- Page text -
Thus from the two centers of work, the brain and the
heart, the signs of the Zodiac in their positive and
negative aspects — a system of nadi branch off.
The nadi from either center run into one another
so much that one set is found always side by side with
the other. The 31 chakra are various tatwic
centers; one set is positive, and the other is negative.
The former owe allegiance to the brain, with which they
are connected by the sympathetic chords; the latter owe
allegiance to the heart, with which they have various
connections. This double system is called Pingala
on the right side, and Ida on the left. The
ganglia of the apas centers are semi-lunar, those
of the taijas, the vayu, the
prithivi, and the akasa respectively
triangular, spherical, quadrangular, and circular. Those
of the composite tatwa have composite figures.
Each tatwic center has ganglia of all the tatwa
surrounding it.

- Data supplied -
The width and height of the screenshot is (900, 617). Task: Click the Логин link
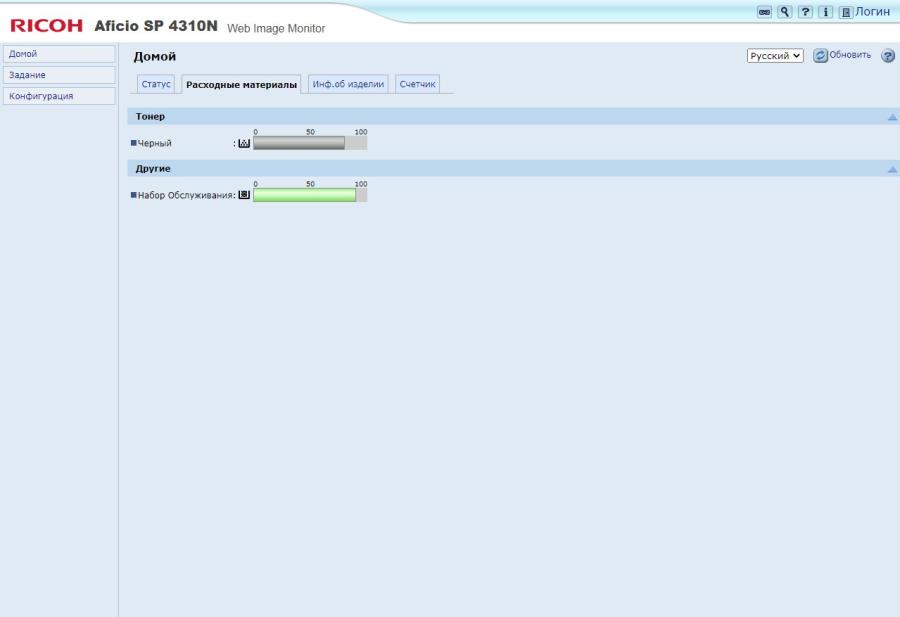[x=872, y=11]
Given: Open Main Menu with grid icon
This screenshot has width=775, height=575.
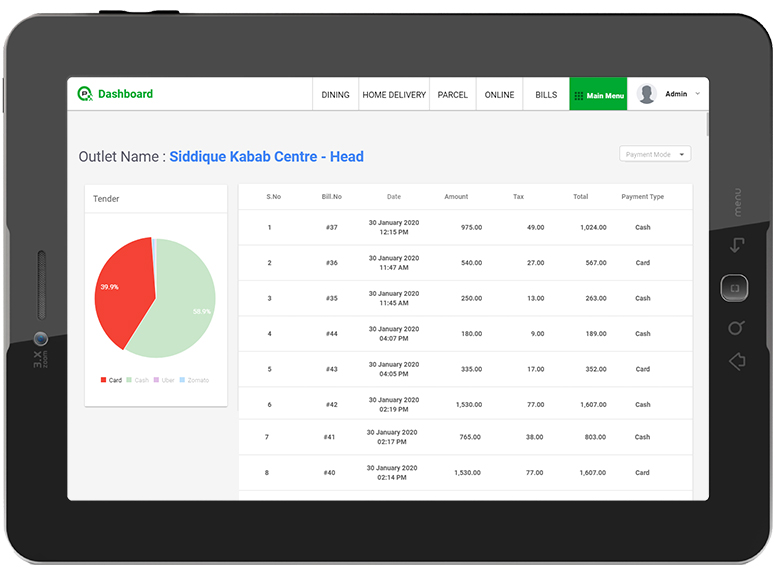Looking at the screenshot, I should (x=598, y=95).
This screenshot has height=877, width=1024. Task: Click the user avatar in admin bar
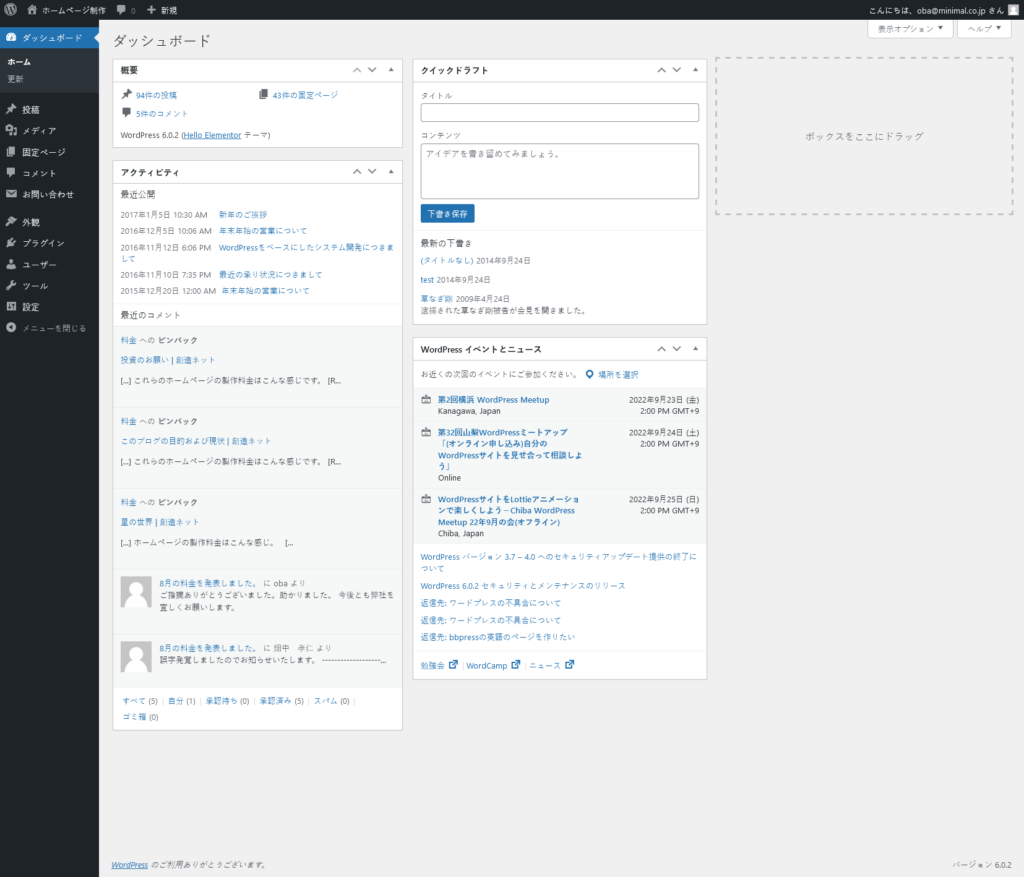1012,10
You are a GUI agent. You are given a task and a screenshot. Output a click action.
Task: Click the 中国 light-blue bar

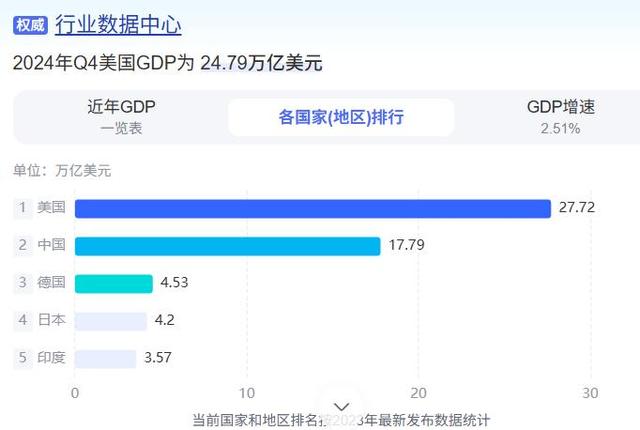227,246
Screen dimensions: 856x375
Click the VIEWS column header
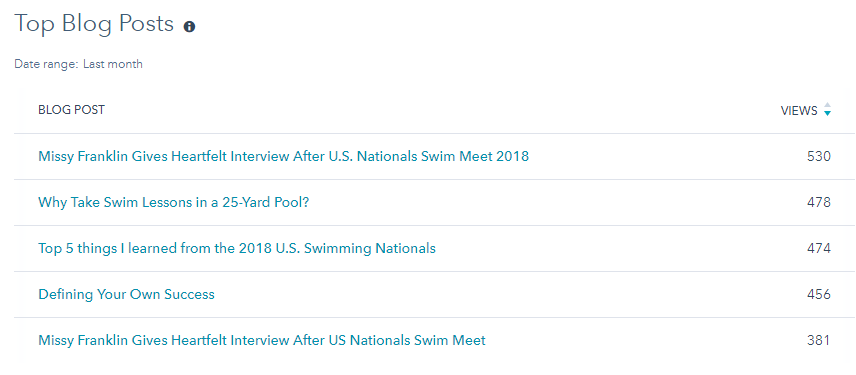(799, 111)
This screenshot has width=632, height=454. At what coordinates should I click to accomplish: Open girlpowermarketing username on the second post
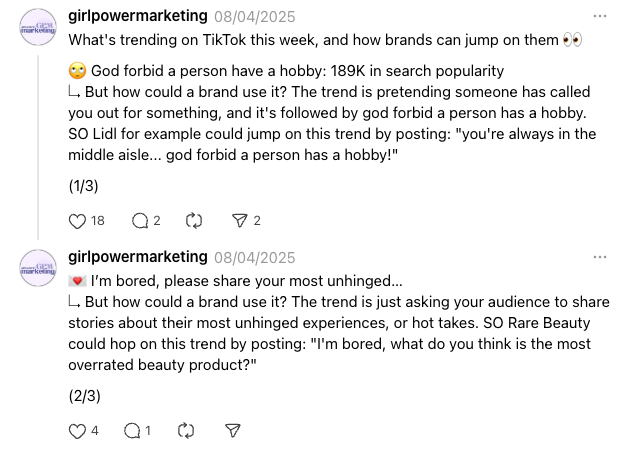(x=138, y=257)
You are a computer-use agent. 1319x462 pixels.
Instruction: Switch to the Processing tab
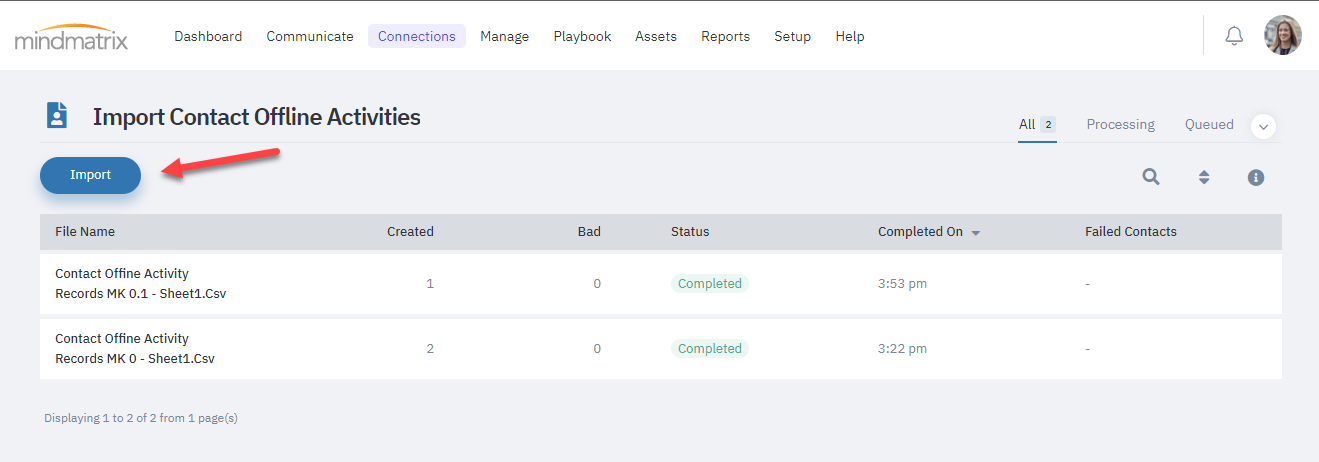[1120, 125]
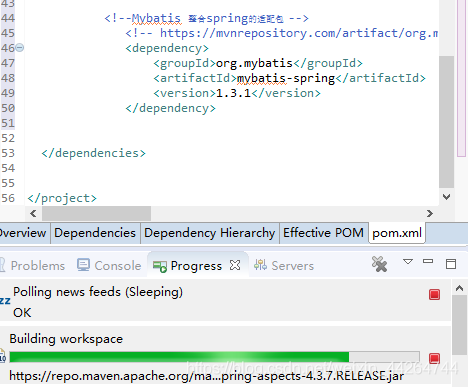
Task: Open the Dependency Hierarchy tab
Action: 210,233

- Goal -
Can you reproduce the part of the passage on nadi and tatwic centers between "Thus from the" and "other is negative.", inclusive, word for word?

- Written answer -
Thus from the two centers of work, the brain and the
heart, the signs of the Zodiac in their positive and
negative aspects — a system of nadi branch off.
The nadi from either center run into one another
so much that one set is found always side by side with
the other. The 31 chakra are various tatwic
centers; one set is positive, and the other is negative.